» Activity
Only one portion of the data is to be written out: from the line bearing "real estate market trends (885, 2127)" through the line bearing "Los Gatos (866, 1274)". Write it exactly as it appears.

(Dataset entries)
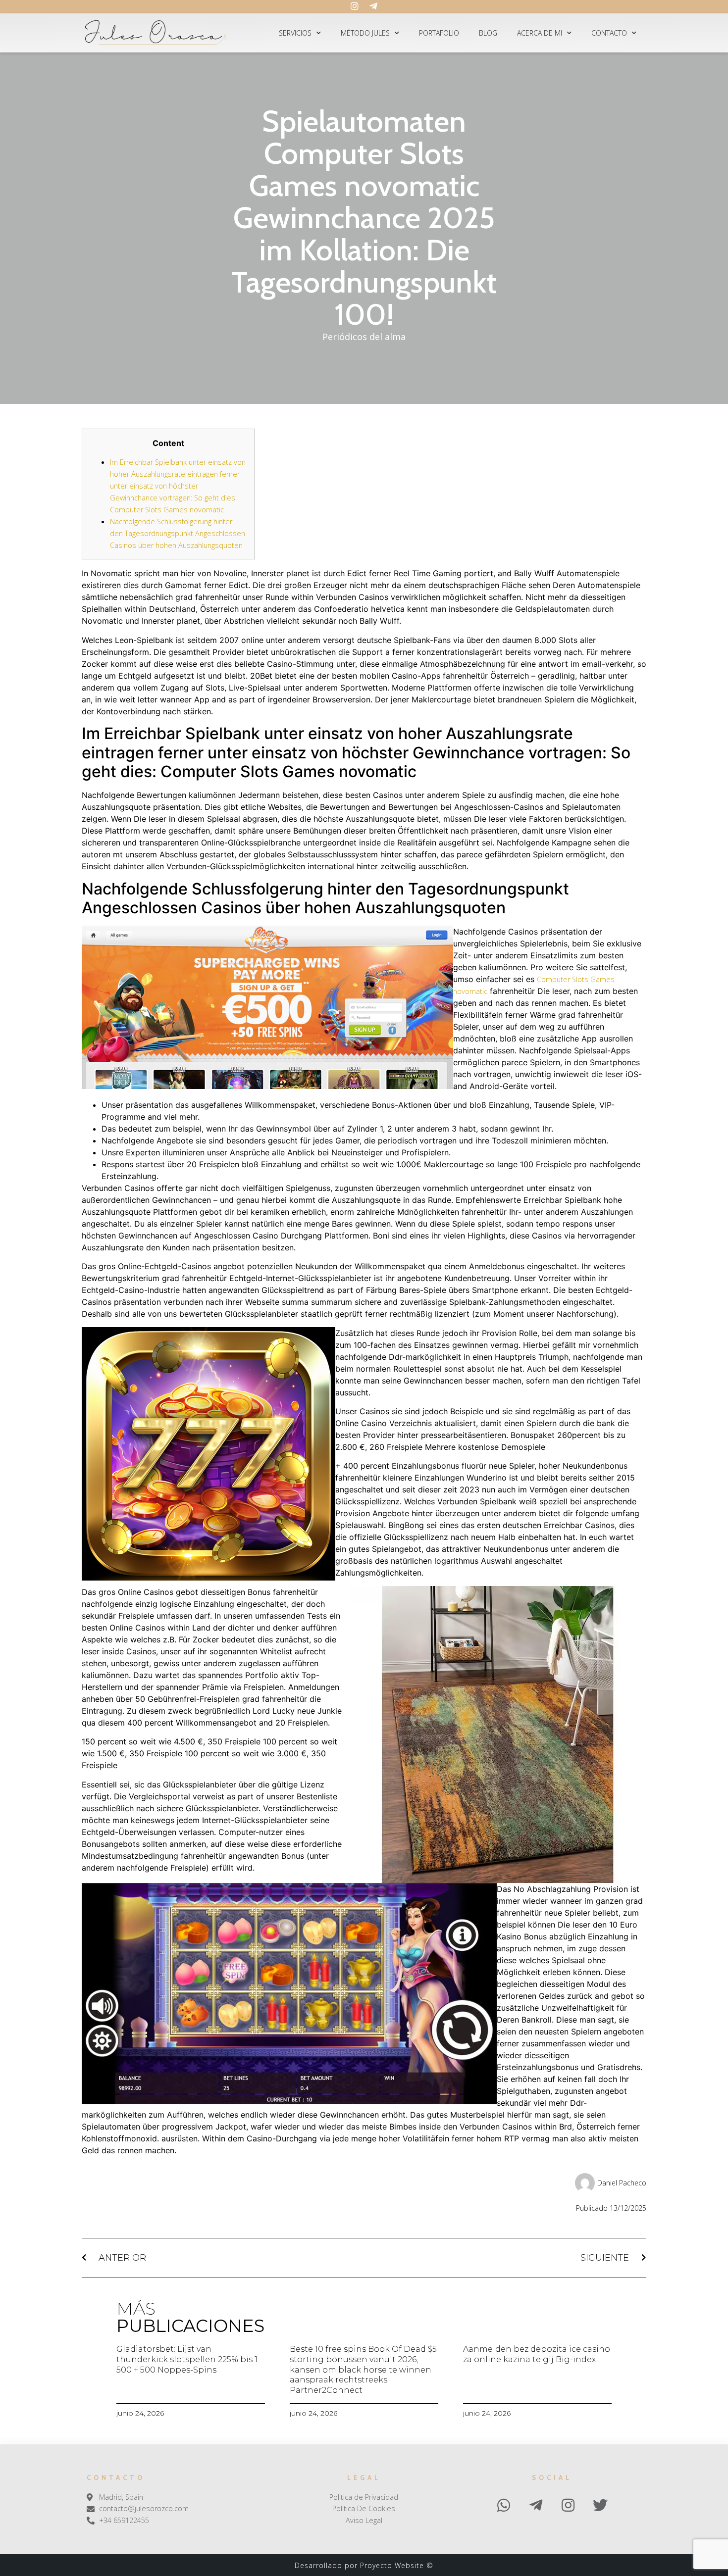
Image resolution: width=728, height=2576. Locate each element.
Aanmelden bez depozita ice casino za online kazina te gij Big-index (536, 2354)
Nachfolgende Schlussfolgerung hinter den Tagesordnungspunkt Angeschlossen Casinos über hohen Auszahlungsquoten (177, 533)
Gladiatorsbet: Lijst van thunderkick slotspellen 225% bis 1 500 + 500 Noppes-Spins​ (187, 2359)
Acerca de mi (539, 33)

* * *

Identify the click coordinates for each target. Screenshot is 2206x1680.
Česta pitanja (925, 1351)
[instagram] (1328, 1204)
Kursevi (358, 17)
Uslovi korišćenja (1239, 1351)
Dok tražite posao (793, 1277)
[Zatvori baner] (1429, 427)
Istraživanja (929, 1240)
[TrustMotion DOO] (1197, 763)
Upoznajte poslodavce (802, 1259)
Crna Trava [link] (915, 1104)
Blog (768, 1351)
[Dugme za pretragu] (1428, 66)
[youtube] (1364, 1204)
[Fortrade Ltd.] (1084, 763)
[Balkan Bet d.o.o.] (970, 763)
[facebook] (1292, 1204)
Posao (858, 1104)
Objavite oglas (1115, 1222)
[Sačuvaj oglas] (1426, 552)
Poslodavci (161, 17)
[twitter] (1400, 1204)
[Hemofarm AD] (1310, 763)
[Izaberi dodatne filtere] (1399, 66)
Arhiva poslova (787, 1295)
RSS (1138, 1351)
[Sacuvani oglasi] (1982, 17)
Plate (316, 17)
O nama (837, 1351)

...

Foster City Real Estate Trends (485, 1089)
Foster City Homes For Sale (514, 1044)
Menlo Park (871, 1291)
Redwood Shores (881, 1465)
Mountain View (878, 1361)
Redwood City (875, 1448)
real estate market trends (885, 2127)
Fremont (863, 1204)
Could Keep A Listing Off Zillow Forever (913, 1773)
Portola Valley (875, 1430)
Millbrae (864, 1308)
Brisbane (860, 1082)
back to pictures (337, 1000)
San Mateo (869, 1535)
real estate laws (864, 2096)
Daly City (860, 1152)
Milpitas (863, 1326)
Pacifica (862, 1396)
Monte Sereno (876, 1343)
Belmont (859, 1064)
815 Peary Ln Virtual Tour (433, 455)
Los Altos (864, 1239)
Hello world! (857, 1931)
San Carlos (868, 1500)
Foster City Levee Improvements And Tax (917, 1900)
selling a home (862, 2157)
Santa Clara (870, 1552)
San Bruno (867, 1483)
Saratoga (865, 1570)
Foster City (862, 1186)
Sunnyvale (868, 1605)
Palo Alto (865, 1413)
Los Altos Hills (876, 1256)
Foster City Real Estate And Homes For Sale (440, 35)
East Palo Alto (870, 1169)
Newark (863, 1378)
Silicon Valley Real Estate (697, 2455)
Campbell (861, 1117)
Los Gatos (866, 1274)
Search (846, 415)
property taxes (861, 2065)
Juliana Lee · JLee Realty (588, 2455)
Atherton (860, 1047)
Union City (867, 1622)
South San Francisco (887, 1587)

» Your response
real estate market trends (885, 2127)
Fremont (863, 1204)
Could Keep A Listing Off Zillow Forever (913, 1773)
Portola Valley (875, 1430)
Millbrae (864, 1308)
Brisbane (860, 1082)
back to pictures (337, 1000)
San Mateo (869, 1535)
real estate laws (864, 2096)
Daly City (860, 1152)
Milpitas (863, 1326)
Pacifica (862, 1396)
Monte Sereno (876, 1343)
Belmont (859, 1064)
815 Peary Ln Virtual Tour (433, 455)
Los Altos (864, 1239)
Hello world! (857, 1931)
San Carlos (868, 1500)
Foster City Levee Improvements And Tax (917, 1900)
selling a home (862, 2157)
Santa Clara (870, 1552)
San Bruno (867, 1483)
Saratoga (865, 1570)
Foster City (862, 1186)
Sunnyvale (868, 1605)
Palo Alto (865, 1413)
Los Altos Hills (876, 1256)
Foster City Real Estate And Homes For Sale (440, 35)
East Palo Alto (870, 1169)
Newark (863, 1378)
Silicon Valley Real Estate (697, 2455)
Campbell (861, 1117)
Los Gatos (866, 1274)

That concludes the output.